- **RECORDED DATA**:
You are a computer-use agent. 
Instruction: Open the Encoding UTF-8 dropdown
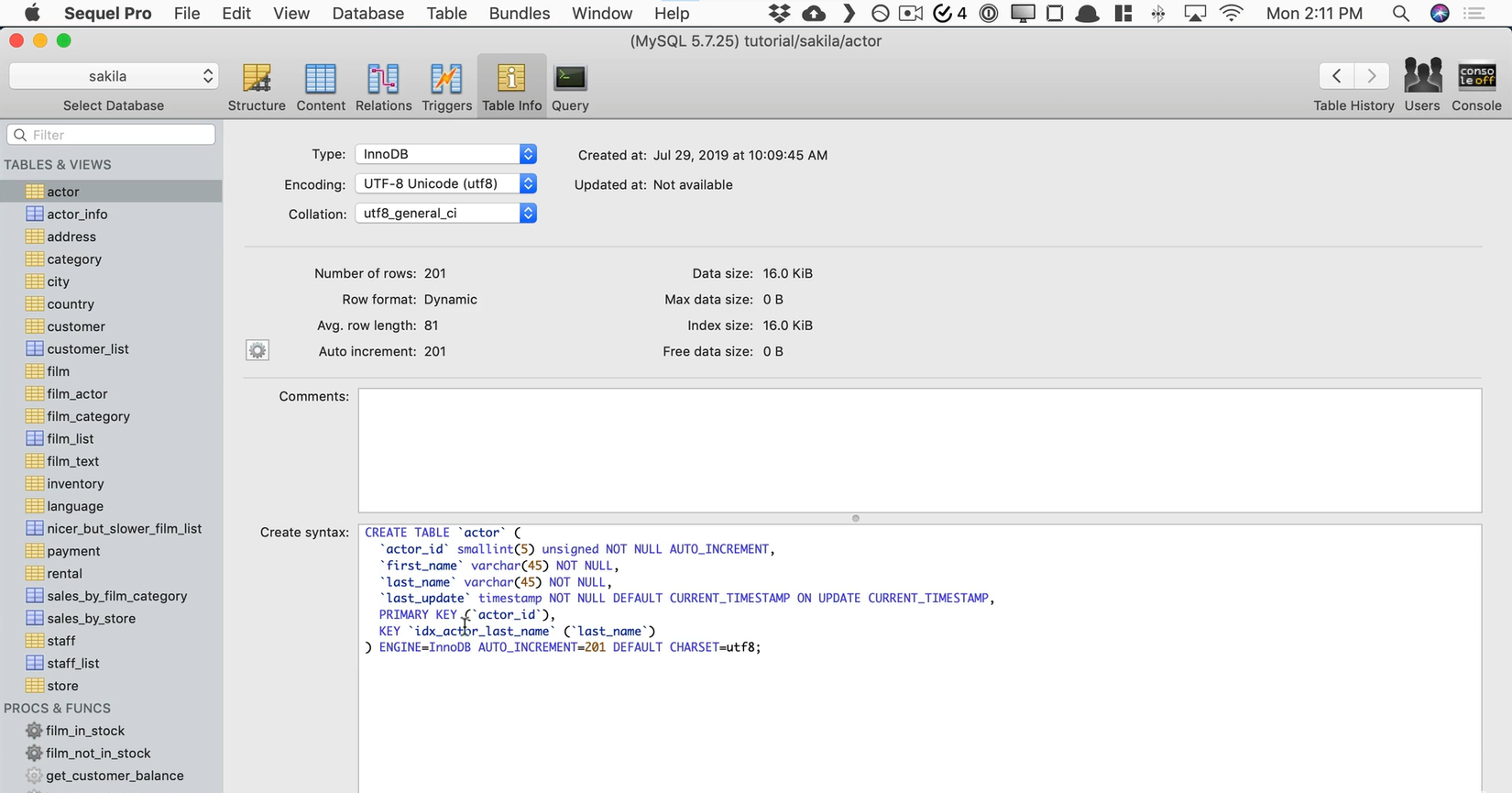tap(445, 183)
...
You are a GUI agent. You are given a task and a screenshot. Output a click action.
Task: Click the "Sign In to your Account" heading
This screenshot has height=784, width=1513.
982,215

- **HOW TO COMPLETE THIS TASK**: Go over the listing above and return each line with "agent".

- **OUTPUT BELOW**:
You are a computer-use agent. 
You are a GUI agent. You are given a task and a screenshot. Output a click action.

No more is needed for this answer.